_INSTRUCTIONS TO FOLLOW_: In the listing below, start your output at the line with "This screenshot has height=217, width=385." and end it after the line with "Given: Focus the", copying every line exactly.

_SOURCE MATERIAL_:
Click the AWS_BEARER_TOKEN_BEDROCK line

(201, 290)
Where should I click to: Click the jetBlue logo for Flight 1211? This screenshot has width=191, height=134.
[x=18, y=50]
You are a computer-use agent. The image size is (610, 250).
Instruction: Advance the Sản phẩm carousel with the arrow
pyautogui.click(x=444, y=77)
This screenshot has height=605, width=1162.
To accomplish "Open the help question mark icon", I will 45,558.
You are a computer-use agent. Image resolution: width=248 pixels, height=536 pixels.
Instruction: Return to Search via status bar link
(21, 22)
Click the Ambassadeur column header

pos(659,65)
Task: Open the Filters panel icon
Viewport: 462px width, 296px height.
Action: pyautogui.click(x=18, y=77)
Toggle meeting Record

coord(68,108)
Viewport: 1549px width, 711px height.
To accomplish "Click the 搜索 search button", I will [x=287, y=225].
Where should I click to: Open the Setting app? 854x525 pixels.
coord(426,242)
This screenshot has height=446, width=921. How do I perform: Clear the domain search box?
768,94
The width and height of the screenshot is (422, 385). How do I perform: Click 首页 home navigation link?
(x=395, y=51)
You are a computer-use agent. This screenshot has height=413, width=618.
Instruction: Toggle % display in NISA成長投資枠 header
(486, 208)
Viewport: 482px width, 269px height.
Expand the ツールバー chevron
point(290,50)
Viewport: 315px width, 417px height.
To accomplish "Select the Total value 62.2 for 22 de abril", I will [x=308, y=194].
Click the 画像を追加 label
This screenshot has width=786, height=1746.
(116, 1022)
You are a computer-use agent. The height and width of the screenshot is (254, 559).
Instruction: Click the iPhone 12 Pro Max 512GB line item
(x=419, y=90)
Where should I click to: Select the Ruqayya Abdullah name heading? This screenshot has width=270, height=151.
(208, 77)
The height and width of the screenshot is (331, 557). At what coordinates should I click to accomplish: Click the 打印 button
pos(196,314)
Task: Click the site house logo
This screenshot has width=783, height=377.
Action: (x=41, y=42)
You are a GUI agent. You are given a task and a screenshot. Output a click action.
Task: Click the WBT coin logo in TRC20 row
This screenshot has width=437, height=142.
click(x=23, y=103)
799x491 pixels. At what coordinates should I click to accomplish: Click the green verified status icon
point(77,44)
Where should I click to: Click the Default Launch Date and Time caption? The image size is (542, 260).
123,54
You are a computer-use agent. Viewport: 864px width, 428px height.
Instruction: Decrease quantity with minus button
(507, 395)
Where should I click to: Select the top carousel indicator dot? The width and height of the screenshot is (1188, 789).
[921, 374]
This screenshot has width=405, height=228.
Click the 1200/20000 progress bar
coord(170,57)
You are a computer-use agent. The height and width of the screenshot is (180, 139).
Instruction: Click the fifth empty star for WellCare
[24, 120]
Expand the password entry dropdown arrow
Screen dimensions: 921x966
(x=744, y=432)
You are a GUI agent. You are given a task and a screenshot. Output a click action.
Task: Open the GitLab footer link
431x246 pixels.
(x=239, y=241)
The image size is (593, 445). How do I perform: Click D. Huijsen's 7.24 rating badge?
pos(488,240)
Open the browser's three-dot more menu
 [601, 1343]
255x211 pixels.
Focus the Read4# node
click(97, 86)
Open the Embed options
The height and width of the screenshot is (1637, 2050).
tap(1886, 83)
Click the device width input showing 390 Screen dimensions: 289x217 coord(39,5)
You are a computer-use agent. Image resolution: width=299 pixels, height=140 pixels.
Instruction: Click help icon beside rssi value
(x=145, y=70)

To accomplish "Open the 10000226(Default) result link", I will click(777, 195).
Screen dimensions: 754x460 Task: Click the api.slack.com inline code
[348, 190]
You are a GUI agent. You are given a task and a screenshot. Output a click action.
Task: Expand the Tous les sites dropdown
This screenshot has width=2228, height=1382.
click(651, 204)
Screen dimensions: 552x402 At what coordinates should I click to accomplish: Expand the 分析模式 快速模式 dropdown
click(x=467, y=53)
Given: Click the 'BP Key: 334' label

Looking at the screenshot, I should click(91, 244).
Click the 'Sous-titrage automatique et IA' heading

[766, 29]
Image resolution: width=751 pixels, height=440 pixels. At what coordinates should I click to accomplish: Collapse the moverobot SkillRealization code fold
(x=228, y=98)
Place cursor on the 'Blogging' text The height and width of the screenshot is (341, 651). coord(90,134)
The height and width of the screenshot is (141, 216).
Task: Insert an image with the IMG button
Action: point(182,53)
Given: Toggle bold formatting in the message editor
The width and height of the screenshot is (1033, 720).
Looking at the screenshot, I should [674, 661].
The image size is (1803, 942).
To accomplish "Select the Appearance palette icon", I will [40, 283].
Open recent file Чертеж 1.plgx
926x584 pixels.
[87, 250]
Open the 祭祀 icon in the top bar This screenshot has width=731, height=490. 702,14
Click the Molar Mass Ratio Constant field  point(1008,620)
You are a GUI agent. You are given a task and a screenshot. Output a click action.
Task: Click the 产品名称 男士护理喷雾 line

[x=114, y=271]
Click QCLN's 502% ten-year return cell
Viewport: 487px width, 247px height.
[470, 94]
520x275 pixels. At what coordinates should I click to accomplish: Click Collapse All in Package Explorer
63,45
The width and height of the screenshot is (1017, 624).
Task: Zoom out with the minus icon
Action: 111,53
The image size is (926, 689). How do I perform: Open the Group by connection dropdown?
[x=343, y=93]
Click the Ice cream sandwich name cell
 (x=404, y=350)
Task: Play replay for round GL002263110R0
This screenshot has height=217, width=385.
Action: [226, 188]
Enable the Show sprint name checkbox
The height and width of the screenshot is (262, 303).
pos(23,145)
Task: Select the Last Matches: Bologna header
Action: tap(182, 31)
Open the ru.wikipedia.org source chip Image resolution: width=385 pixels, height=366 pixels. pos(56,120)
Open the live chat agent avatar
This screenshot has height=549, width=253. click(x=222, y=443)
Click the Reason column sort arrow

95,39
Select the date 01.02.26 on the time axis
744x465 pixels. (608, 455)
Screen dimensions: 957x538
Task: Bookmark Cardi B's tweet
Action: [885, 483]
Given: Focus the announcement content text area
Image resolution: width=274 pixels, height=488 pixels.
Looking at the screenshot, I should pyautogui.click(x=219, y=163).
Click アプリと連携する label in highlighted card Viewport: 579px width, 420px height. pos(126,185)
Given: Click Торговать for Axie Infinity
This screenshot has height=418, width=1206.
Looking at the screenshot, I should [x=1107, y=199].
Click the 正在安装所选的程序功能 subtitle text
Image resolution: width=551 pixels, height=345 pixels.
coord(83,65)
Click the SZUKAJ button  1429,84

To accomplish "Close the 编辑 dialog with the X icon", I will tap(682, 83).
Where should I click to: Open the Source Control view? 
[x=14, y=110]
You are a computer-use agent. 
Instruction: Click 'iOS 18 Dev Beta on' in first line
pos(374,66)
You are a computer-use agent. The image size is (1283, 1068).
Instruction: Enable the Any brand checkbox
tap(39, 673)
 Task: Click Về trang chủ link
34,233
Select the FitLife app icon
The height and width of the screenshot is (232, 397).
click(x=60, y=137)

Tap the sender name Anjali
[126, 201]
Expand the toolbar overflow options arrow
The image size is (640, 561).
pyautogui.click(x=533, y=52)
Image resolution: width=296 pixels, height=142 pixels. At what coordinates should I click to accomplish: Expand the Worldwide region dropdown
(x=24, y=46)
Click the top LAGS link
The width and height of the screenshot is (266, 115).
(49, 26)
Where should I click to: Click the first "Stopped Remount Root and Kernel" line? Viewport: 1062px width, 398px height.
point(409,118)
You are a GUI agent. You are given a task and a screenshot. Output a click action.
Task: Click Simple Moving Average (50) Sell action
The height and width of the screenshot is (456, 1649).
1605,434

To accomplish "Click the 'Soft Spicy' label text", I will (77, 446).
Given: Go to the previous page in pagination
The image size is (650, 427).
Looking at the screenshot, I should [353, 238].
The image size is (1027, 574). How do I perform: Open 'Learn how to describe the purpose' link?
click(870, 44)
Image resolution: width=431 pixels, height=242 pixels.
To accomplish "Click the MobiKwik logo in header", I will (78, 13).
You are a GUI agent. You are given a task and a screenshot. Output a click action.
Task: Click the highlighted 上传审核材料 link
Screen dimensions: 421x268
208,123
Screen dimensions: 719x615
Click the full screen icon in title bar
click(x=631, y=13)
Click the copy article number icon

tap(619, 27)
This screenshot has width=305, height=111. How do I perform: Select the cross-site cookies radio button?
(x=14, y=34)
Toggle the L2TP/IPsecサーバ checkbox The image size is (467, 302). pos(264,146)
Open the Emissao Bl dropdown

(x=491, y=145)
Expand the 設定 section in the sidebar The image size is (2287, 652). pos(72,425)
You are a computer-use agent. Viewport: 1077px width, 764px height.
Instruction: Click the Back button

_SOLVED PROBLEM_:
This screenshot has height=217, width=385.
Action: [226, 188]
Enable the Show sprint name checkbox
The height and width of the screenshot is (262, 303).
pos(23,145)
Task: Select the Last Matches: Bologna header
Action: tap(182, 31)
Open the ru.wikipedia.org source chip Image resolution: width=385 pixels, height=366 pixels. pos(56,120)
Open the live chat agent avatar
This screenshot has height=549, width=253. click(x=222, y=443)
Click the Reason column sort arrow

95,39
Select the date 01.02.26 on the time axis
744x465 pixels. (608, 455)
Screen dimensions: 957x538
Task: Bookmark Cardi B's tweet
Action: [885, 483]
Given: Focus the announcement content text area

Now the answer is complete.